Quoted passage:
[Start of section]

    Likely she regrets it and wants to talk about it to be completely open with you about it.

  6. Sending nudes and calling it a h*ephase is really funny 😂 are you guys like 18?

  7. She is seeking attention and wanting you to be jealous. It’s immature and toxic. May be best to break it off if talking about this is something very important to her.

  8. Tell her she wasn’t a h*e she was a stupid girl looking for attention. And now her nudes have probably circulated around town. And if she really is into that drop her off at the local strip joint. Rhis will probably not be your last girlfriend.

  9. HA! You’re 19? HAHAHAHAHAHAHA! Nudes are a h*ephase? HAHAHAHAHAHAHAHAHA!

    She told you something you didn’t want to know and when you said you were right, she kept pushing. Now she’s sad in the tummy because instead of it being a successful power move, she got called unattractive.

    Even at 19 she’s nuts. Find someone else and tell her that sending nudes to guys isn’t a difficult way to get praise from them.

  10. A 19 year old who has never slept with anyone else but who is intent on bragging about being a ho is probably “pre-ho phase” not “post-ho phase”, I’m afraid.

  11. Most comments are saying she is bragging, but what if she is trying to share because it caused her trauma or was spawned by trauma. Maybe she is just trying to brag, or maybe she sees you as someone she trusts to talk about that trauma with, if it is trauma…
    Try talking to her and digging a little deeper past the surface of what’s being said. Open communication works wonders in every relationship.
    But yeah, if she is just doing it to brag and get attention and there was no trauma behind it, then she is trash.

  12. I can see where this went wrong. She either didn’t catch your cue to topic shift or really wanted to share. In that instance she overstepped an implied but unspoken boundry. Then when you called it unattractive it sounded like you were judging her.
[End of section]
Instructions:
1. Sum up the comments above in two sentences.
2. Answer these questions from the comments above:
(a) According to comment 10, what has the 19-year-old never done?
(b) Which two words does comment 7 use to describe her behavior?
(c) What does comment 11 say works wonders in every relationship?
3. Please list the number of every comment above that uses the word "attention."

Collected data:
[Start of section]
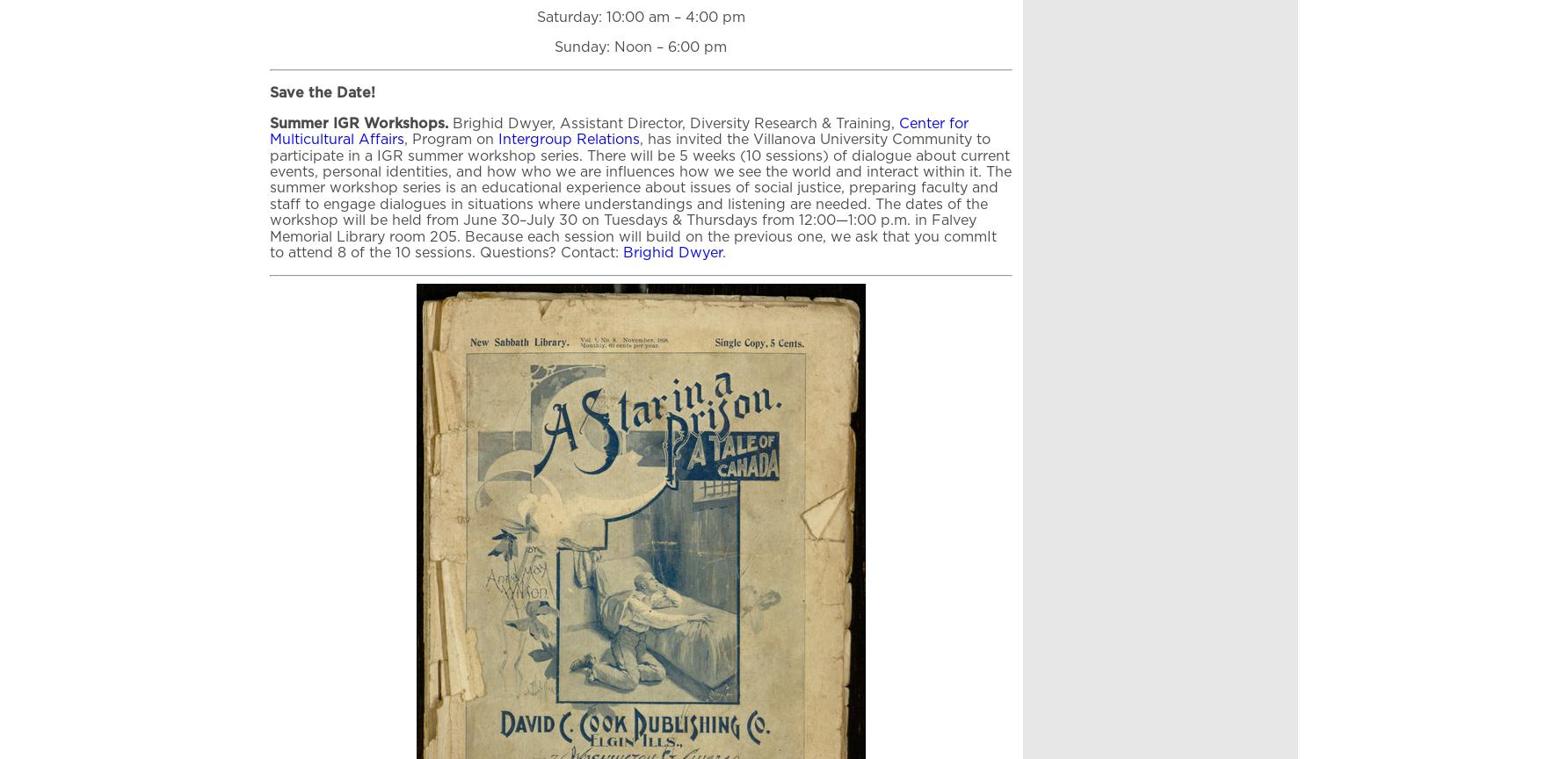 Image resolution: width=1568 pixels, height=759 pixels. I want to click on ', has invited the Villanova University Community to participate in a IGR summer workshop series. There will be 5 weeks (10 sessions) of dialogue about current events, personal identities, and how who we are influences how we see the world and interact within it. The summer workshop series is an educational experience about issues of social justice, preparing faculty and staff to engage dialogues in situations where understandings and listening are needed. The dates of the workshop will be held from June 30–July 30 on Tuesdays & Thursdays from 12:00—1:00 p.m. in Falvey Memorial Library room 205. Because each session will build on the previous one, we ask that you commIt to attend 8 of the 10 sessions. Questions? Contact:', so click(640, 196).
[End of section]
Results of the exercise:
1. Several commenters say the girlfriend who described a nudes "h*ephase" was bragging or seeking attention, and some suggest breaking it off. Others suggest she may regret it and want to be open, may be dealing with trauma, or felt judged when it was called unattractive.

2.
(a) Slept with anyone else.
(b) Immature and toxic.
(c) Open communication.

3. 7, 8, 11